Qualcosa, insomma, c’è. D’altra parte in molti libretti di istruzione
dei cellulari viene consigliato di tenere l’apparecchio a qualche
centimetro di distanza dall’orecchio. Se le ditte costruttrici scrivono
questo, forse sarebbe opportuno dare un’informazione più completa e più
chiara.

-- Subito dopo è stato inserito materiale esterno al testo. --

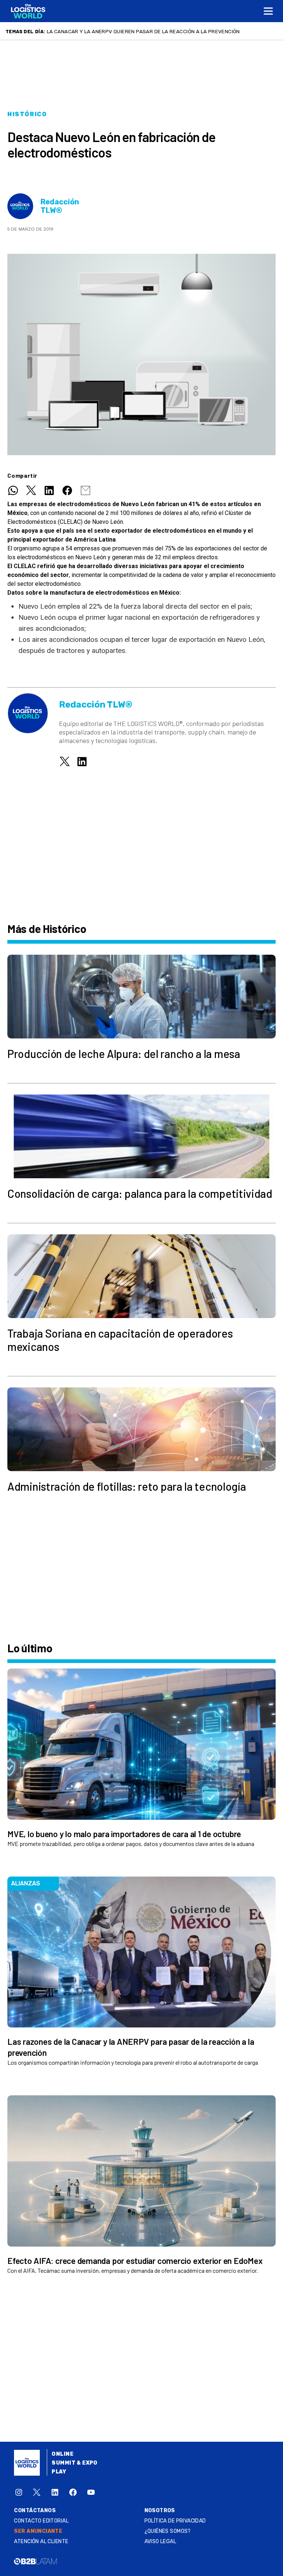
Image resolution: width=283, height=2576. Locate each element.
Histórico (27, 114)
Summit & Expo (74, 2463)
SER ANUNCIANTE (38, 2531)
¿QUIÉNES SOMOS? (167, 2531)
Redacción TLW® (60, 206)
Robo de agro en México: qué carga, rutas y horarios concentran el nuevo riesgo (159, 31)
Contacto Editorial (41, 2521)
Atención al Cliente (41, 2541)
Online (62, 2454)
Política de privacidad (175, 2521)
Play (59, 2472)
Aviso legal (160, 2541)
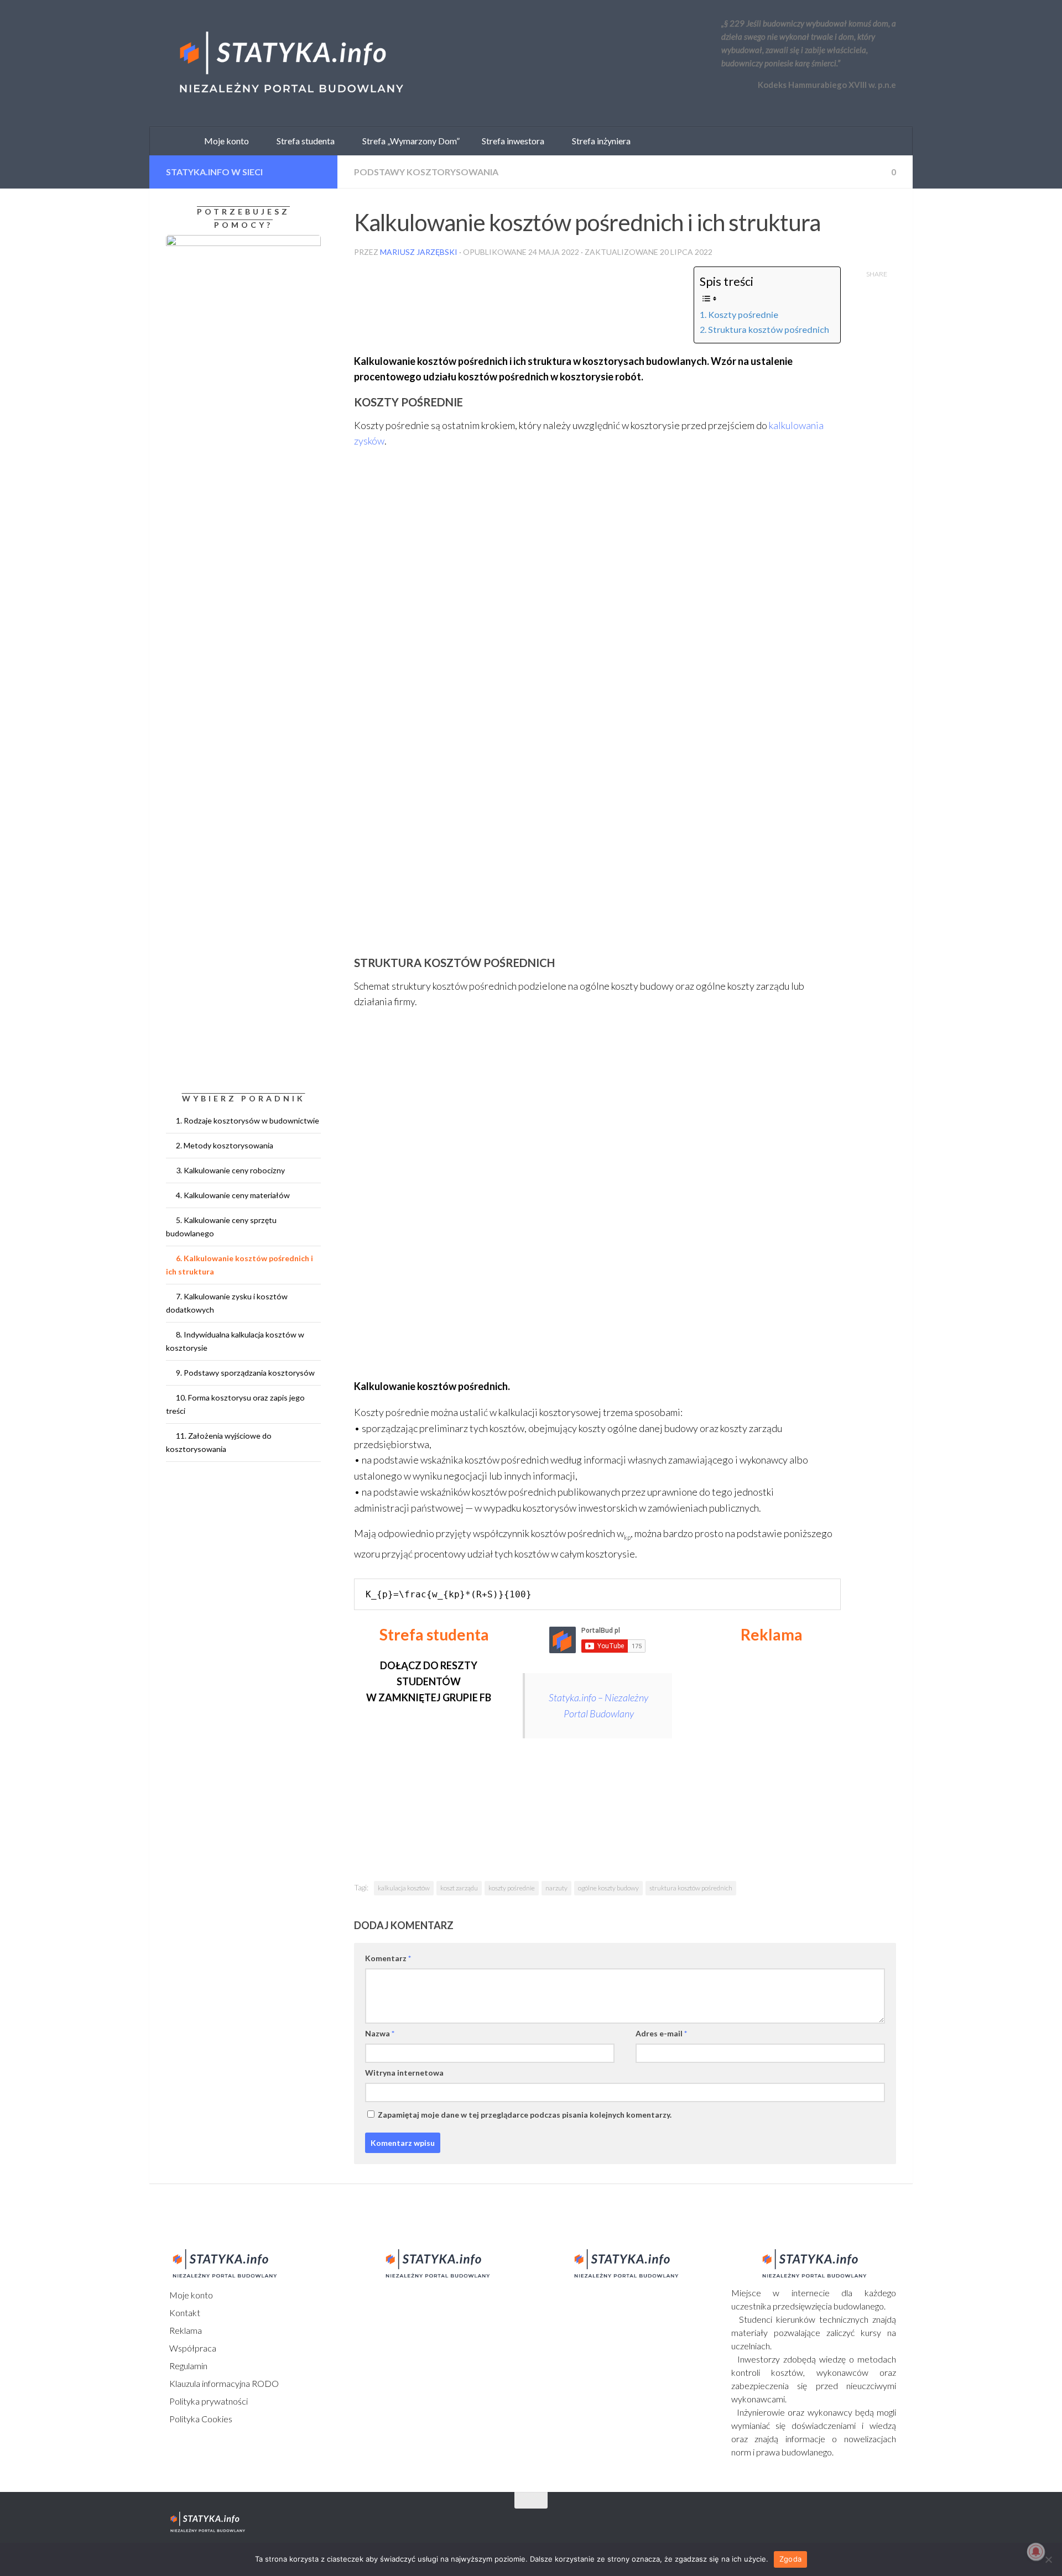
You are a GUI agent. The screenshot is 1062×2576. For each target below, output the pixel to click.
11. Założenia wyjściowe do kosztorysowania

Ne va della salute dei cittadini”.
La lettera del
ministero si chiude con un invito di una campagna di informazione per
“promuovere un utilizzo responsabile del telefono, soprattutto in
relazione all’uso da parte dei bambini”. Ovvero la stessa richiesta del
Consiglio superiore di sanità che giace inascoltata sul tavolo del
ministro da mesi. In Italia la penetrazione dei cellulari è del 150 per
cento, uno e mezzo a testa, tra le più alte al mondo. Se c’è un problema
riguarda letteralmente tutti. Marcolini si chiede: “Cosa aspettano per
fare qualcosa? Se all’epoca qualcuno mi avesse avvisato dei rischi che
correvo, probabilmente adesso non avrei dovuto passare tutto questo”.